** Opening Exercise input block **

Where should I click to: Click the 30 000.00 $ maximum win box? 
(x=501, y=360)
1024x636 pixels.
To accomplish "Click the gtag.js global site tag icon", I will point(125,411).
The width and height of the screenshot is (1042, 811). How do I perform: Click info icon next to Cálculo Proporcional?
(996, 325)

** Closing Exercise input block **
** Opening Exercise input block **

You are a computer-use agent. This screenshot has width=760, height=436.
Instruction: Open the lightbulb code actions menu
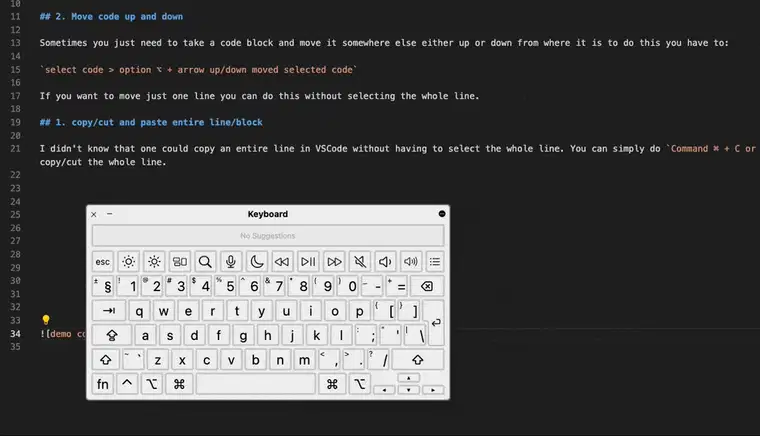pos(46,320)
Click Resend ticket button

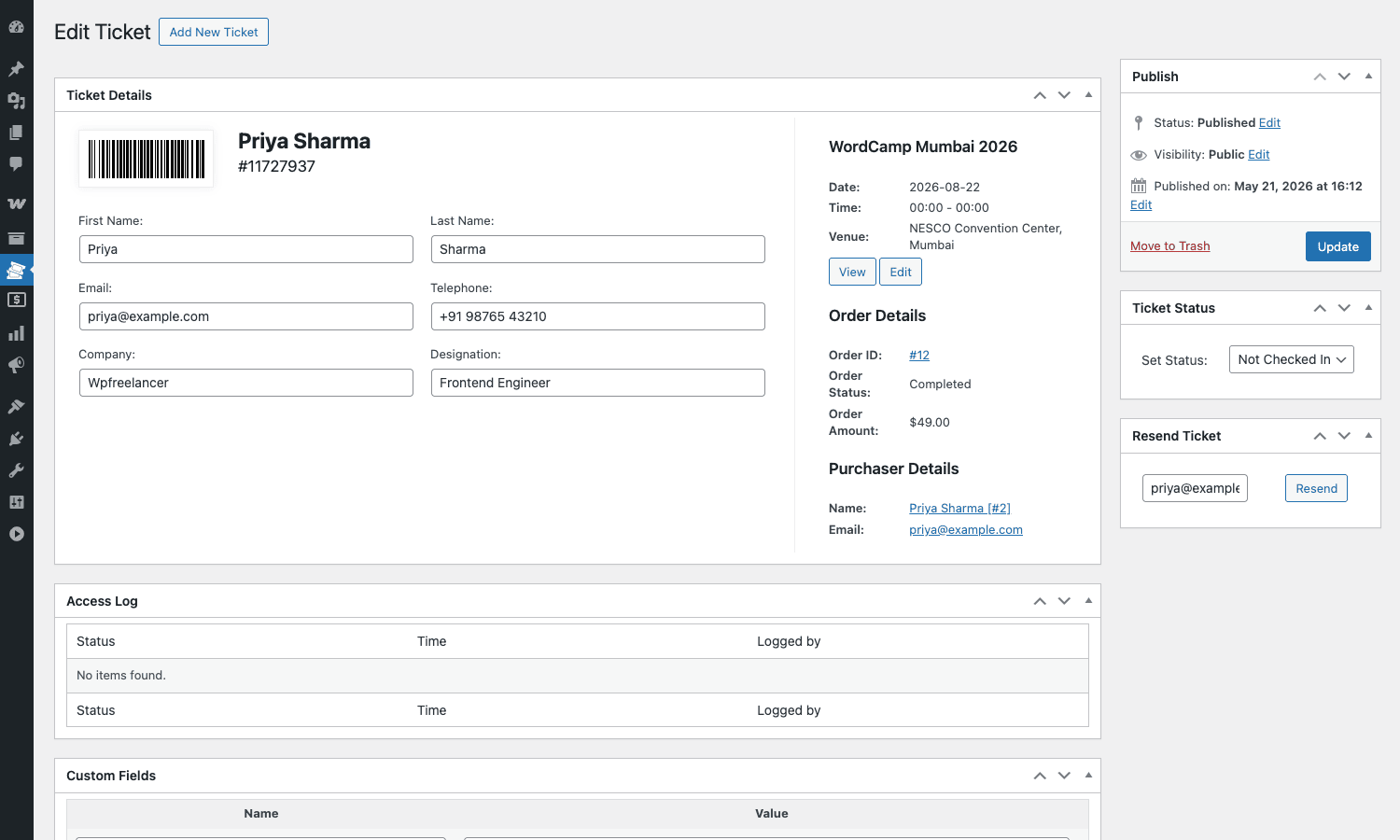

** Closing Exercise input block **

■ **What you have to do**: Range to copy from the listing above: the line with "Instruction: Open the" through the line with "Click Resend ticket button". Transcribe it exactly and skip the pictures.

■ **Written solution**:
Instruction: Open the lightbulb code actions menu
pos(46,320)
Click Resend ticket button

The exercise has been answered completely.